Al respecto, resaltó que “para las empresas esto significa la necesidad de fortalecer sus canales de notificación, organización documental y capacidad de respuesta jurídica oportuna frente a actuaciones electrónicas”.

Fue enfático al sostener que el nuevo código aplica únicamente a los procesos iniciados después de su entrada en vigencia. Por tal motivo, los procesos anteriores continuarán tramitándose bajo las reglas anteriores.

“La entrada en vigencia del nuevo código es el resultado de un proceso institucional serio en el que la Sala Laboral de Corte Suprema de Justicia de Colombia tuvo un papel determinante en esta ley”, anotó.

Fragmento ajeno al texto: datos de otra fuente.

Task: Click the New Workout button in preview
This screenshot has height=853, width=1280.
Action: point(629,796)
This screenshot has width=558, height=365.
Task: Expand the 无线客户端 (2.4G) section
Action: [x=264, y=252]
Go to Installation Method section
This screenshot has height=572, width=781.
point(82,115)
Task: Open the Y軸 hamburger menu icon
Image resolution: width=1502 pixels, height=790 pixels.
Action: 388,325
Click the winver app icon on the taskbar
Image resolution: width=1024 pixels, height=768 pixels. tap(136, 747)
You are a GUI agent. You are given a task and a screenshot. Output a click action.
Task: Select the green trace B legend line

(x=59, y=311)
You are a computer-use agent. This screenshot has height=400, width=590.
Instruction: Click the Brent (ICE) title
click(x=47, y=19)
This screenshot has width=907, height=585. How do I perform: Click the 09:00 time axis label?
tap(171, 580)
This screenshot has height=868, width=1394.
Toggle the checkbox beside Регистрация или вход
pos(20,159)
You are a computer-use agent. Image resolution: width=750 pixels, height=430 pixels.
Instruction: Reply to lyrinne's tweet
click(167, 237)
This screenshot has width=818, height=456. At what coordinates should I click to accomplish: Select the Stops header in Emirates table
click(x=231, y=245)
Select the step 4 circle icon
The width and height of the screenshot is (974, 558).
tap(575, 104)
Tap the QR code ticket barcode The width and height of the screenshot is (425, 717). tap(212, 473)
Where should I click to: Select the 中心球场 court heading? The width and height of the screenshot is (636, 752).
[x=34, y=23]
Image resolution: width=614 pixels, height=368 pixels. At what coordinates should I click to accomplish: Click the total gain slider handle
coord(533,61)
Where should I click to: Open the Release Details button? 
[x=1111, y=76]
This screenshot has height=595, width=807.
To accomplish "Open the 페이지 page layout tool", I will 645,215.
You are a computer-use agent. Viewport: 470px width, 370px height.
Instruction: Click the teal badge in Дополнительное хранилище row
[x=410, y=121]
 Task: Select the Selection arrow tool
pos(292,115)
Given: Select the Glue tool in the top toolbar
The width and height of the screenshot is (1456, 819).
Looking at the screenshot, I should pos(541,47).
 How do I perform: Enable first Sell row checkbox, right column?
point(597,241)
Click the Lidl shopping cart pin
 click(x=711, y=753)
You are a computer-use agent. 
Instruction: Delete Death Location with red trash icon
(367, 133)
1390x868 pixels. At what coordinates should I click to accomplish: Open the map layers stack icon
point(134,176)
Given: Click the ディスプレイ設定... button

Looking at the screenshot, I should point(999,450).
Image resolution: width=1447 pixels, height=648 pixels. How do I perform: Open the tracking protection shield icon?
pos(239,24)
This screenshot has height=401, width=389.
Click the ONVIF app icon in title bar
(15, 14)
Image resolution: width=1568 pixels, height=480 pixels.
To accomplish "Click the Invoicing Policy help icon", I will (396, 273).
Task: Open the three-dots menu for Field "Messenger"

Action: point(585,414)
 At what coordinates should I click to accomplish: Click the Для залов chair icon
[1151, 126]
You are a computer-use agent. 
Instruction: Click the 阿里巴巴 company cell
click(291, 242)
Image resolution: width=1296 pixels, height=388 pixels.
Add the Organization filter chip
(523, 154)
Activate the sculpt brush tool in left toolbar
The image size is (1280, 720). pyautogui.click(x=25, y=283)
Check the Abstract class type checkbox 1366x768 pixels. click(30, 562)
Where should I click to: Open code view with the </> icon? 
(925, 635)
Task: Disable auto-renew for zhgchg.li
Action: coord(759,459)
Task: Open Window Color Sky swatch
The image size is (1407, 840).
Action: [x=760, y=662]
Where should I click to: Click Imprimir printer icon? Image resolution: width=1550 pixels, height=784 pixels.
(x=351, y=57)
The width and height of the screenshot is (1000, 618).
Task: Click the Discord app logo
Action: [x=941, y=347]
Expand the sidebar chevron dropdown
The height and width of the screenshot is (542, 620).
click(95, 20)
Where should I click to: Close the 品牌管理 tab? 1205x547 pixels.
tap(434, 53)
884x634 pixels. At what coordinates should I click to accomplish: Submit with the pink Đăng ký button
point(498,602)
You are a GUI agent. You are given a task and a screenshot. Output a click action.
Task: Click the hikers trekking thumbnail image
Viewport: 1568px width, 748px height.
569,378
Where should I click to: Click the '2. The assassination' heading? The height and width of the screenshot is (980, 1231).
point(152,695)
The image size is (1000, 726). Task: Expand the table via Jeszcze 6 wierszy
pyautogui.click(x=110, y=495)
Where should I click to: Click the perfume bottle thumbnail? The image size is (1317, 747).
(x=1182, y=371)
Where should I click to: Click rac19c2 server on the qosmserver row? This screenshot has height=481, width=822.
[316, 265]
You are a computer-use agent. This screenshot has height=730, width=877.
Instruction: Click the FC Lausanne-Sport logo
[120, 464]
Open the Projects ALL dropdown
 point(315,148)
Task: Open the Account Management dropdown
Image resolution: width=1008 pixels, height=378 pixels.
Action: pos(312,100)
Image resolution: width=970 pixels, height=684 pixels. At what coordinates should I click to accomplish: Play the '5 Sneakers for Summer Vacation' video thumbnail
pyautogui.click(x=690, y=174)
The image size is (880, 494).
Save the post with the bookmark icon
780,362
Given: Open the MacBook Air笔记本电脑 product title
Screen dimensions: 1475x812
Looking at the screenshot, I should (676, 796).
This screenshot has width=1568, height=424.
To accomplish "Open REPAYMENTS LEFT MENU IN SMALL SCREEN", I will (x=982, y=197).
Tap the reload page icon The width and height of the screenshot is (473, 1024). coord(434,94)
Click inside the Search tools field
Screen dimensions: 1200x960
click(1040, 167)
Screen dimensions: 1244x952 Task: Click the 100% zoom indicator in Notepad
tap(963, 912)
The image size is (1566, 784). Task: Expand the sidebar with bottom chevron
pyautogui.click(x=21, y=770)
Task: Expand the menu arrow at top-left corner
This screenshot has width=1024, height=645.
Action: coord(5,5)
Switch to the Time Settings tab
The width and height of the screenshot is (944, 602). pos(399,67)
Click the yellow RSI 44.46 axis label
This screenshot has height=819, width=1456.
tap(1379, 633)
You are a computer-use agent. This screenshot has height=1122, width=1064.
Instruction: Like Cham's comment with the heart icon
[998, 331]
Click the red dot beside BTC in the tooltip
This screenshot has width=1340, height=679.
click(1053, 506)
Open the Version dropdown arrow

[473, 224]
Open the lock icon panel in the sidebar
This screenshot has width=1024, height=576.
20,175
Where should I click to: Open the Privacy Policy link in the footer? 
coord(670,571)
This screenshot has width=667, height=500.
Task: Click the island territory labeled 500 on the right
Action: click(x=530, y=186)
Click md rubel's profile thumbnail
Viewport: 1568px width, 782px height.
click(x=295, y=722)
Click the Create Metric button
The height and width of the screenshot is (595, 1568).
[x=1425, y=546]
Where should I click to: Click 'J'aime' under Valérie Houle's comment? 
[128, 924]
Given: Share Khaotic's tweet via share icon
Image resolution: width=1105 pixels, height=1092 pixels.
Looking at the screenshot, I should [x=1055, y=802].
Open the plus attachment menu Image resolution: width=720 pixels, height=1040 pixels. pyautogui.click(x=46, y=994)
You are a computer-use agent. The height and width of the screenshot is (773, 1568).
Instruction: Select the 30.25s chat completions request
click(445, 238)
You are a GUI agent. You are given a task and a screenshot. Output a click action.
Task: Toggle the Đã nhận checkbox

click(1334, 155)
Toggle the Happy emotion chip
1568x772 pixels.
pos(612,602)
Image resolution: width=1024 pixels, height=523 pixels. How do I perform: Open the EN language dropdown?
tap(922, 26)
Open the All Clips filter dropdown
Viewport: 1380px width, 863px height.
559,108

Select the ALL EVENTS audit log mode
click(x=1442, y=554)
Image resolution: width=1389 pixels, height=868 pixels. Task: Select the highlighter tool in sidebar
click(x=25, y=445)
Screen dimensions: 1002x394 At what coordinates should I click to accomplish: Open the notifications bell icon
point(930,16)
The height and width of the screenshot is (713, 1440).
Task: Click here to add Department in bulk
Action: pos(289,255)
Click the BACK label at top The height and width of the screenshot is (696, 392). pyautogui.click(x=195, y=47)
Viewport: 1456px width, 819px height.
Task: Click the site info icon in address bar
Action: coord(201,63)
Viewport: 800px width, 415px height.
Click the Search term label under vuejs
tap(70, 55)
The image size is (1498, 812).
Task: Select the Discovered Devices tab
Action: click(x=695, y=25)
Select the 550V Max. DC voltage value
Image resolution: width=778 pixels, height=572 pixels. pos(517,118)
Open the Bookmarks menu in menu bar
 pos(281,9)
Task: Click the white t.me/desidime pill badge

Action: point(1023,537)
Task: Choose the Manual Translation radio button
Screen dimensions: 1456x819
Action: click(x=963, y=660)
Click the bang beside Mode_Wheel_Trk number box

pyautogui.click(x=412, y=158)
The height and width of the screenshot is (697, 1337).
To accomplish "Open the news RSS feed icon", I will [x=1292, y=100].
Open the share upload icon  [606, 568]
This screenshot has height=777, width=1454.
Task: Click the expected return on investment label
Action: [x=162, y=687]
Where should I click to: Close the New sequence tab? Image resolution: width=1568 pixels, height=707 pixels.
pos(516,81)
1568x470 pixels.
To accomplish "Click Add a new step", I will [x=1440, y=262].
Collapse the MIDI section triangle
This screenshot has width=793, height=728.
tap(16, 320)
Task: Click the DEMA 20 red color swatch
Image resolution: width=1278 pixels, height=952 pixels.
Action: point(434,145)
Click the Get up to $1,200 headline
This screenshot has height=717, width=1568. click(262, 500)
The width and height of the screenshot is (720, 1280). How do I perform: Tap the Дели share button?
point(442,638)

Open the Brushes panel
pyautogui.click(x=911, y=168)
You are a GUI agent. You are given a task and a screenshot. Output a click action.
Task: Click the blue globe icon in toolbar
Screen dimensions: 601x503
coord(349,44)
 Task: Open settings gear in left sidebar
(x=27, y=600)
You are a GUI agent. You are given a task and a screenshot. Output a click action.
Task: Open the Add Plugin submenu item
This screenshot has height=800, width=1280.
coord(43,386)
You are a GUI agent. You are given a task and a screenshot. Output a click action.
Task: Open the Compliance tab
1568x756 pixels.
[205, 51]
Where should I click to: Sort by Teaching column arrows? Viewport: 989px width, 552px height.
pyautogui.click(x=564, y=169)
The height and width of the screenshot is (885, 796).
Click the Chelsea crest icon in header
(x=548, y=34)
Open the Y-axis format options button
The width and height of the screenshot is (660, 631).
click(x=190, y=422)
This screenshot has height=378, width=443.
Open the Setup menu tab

Y remarcó que “se trata de un esfuerzo orientado a modernizar el proceso laboral, hacerlo más ágil y alinearlo con las necesidades actuales del sistema productivo, de los trabajadores y de la propia administración de justicia. Ese origen técnico es importante, porque el código responde a problemáticas reales identificadas por los operadores judiciales durante muchos años”.

Por eso evidenció que el reto principal está en su implementación progresiva en los territorios, “especialmente en materia de digitalización del proceso laboral, fortalecimiento de los despachos laborales municipales, gestión eficiente de la carga judicial y del acompañamiento presupuestal necesario para que la Rama Judicial pueda consolidar las capacidades operativas que exige este nuevo modelo procesal”.